I just started following your blog, and like you, I am suffering from endo and have difficulties getting pregnant. I do hope to be as fortunate as you one day, but in the mean time, I am taking a path less beaten with Traditional Chinese Medicine (TCM). Western Medicine offers no cure, but endo sufferers respond very well to TCM. I conceived naturally 4 months after treatment, which is miraculous to me, but unfortunately I lost the baby. I am optimistic I will get pregnant again with continued treatment, but I often wonder how pregnancy will effect my endo and what will become of it after I've had the baby. Trying to care for a baby when I can't even care for myself during those intense bouts of endo pain is a scary thought! I will definitely continue to follow your blog and learn from your experiences and knowledge. Thanks for sharing, and please drop by my blog if you're interested in seeing how successfully TCM treats endo. I am a real life case study!

J said...

My thoughts exactly. I actually just posted about the same thing. It's hard not to feel guilty. Hope it's ok if I follow your new blog. I would love to hear updates on how everything is going.

My Endo Journey said...

No yaya. I just have thought about this long before this happened. I just couldn't decide and I just needed to make a call. :)

Christa, if people are following your blog, I know they aren't offended. I thought about that too and said to myself, if they don't want to read, then they won't. :) I read; I'm not!
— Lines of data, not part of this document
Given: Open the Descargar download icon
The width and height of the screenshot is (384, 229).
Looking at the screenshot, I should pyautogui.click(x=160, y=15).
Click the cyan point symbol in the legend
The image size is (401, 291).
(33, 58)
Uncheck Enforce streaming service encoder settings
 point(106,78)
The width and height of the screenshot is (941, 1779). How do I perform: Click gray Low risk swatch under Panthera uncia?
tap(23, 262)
Haha!

It wasn't an easy decision, and, now I'm feeling wavered now that everyone is being so supportive. Haha!

Ill put my link in the sidebar.

Nadine said...

Great to keep on reading of your journey - I'm so happy for your success.
I was told that pregnancy can significantly help endo (and bfing afterwards) and it was the one thing I was told would really truely help me (other than a total hyst).

look forward to reading new blog.

AshPash said...

I don't know why doctors think pregnancy cures endo. It does NOT. I have several friends who ended up with hysterectomies due to endo pain AFTER two or three pregnancies. The research I have done says there is NO cure for endo. Of course, I hope you find much less pain after the baby...my pain is substantially controlled with BCP's. Will head over to check out the updates.

Jeanne said...

Allison,

My Internet access crashed with my comment to this 99% done... so I'm going to try this again. I'm too tired to be quite as detailed this time (not to mention I have forgotten what I said).
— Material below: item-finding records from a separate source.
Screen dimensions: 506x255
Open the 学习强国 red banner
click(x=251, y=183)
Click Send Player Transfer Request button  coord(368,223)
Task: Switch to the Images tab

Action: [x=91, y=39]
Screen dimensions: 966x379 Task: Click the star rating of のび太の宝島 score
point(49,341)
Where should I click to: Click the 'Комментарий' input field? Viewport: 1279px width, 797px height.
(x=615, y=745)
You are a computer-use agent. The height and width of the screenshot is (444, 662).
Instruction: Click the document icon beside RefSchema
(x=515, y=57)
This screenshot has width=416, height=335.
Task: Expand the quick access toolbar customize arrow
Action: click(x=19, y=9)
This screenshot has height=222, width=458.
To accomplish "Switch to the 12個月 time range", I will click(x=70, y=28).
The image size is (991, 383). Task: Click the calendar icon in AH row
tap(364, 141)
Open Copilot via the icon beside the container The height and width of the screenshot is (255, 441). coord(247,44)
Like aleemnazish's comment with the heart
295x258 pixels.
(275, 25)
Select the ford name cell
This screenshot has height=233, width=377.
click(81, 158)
Sorry for the delay in popping over here. I did get your email back and I'm glad our conversation about the future of this blog was helpful to you.
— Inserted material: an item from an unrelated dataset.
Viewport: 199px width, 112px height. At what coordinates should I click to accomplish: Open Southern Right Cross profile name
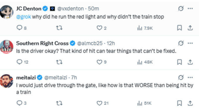(x=42, y=43)
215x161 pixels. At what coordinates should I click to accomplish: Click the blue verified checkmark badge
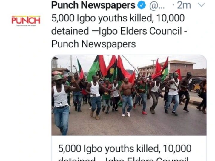click(x=142, y=5)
As you said, endo has had a significant impact on your life. As AshPash said, pregnancy is not a cure for endo and there is no cure for endo.

I hope that you are one of the fortunate endo patients who finds that pregnancy provides some relief of symptoms. Sadly, I have met (in my local endo support group and online) women that were not so fortunate.

I say this not to be negative in any way (obviously I hope you get symptom relief!) but because I think it's important for people to understand the reality in a world with too many endo myths... including pregnancy-related endo myths.

I think you made a great decision regarding how to blog from here on out!

Jeanne

P.S. Blogger never had spell-check when I was on it (though my Wordpress has it). Is Blogger trying to correct the spelling of endometriosis??

Christa said...

As the previous posters has said and as you know, there is no "cure" for endo, BUT I felt 1000 times better after about 4 months of pregnancy. It did, however, come back very strong after pregnancy. I was exclusively breastfeeding and did for 6 months and it's supposed to keep the endo at bay. I still felt the pain of my right ovary. I had a lap 5 months into breastfeeding and they said the endo looked great!!! That was awesome, but I still had pain on my right ovary, but have now come to accept the fact that my right ovary will never feel good again. But I digress.
The point of this comment, no there is no cure for endo, but during pregnancy I've heard most women say that they feel a lot better!!! Hopefully you are one of those women!